Designing the right sales incentive structure to help your organization meet — and exceed — goals is especially relevant in today’s changing business environment. Having a reward strategy that is limited to just your top achievers, however, is a miss. One of the leading areas of neglect in a company’s incentive strategy is the second-tier performers. Year after year, and program after program, it seems that the top 20% — your peak performers — are the same familiar faces. You might even hear things like…
As we evaluate program effectiveness, we often learn that what is meant to be an incentive for the entire sales team is actually perceived, by the majority of the organization, to be recognition for only the top 20%. We were recently appointed to audit a legacy program and after interviewing all kinds of players, both winners and non-winners, we heard things like “The program doesn’t motivate me at all. It’s just background noise.”

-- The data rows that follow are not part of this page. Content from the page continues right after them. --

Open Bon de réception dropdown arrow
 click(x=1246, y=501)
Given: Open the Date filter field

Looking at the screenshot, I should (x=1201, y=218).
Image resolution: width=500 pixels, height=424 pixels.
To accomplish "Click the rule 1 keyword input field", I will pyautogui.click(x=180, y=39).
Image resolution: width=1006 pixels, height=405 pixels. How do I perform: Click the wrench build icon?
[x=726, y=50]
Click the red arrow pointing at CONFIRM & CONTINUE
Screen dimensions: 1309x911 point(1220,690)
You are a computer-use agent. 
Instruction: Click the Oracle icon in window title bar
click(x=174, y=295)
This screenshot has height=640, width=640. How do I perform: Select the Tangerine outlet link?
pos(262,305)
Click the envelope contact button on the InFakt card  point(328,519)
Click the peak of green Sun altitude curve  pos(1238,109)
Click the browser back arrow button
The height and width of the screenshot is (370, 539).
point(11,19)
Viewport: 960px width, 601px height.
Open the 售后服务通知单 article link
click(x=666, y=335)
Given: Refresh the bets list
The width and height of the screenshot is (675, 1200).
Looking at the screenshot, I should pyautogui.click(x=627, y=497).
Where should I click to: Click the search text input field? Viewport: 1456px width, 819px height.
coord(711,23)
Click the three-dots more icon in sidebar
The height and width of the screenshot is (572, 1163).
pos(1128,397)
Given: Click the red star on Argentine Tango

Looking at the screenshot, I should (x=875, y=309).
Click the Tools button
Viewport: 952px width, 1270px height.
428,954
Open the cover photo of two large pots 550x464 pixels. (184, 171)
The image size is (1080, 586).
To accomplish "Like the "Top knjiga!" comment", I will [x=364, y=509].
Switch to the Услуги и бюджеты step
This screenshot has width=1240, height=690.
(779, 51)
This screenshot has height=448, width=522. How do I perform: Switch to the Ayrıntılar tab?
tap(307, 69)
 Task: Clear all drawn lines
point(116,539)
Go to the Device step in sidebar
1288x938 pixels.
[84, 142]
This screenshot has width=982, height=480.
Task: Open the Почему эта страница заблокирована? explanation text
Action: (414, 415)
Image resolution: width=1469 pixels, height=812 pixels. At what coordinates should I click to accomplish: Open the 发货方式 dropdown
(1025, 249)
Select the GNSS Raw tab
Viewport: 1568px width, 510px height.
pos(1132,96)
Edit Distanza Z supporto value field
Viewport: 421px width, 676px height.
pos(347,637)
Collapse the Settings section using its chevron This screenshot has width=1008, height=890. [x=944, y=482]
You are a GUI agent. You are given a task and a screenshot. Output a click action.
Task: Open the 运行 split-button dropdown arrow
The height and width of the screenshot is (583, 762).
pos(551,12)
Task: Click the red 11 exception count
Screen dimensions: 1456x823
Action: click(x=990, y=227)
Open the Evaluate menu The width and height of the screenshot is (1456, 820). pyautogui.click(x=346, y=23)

Does this mean you should cancel your group travel reward? Not at all! We know that group incentive travel is effective. But, according to the Incentive Research Foundation, individual incentive travel awards received high ratings for motivational appeal, with 84% saying individual travel awards are ‘very’ or ‘extremely’ motivating, while group incentive received high ratings by 80% of the audience. This puts individual travel awards slightly ahead of group incentive programs for motivation factor!
Every sales leader wants to get the most out of their entire sales organization. A good solution for widescale lift may be implementing a tier two (stretch) target for those middle performers and offering them a smaller individual travel reward for their achievement. Increasing their performance by just a small percentage can often produce a healthy increase in your year-over-year sales. Use that bump in revenue to fund individual travel rewards at a lower price point than your per-person group travel budget. It’s a win-win, as more of your team is actively engaged and motivated.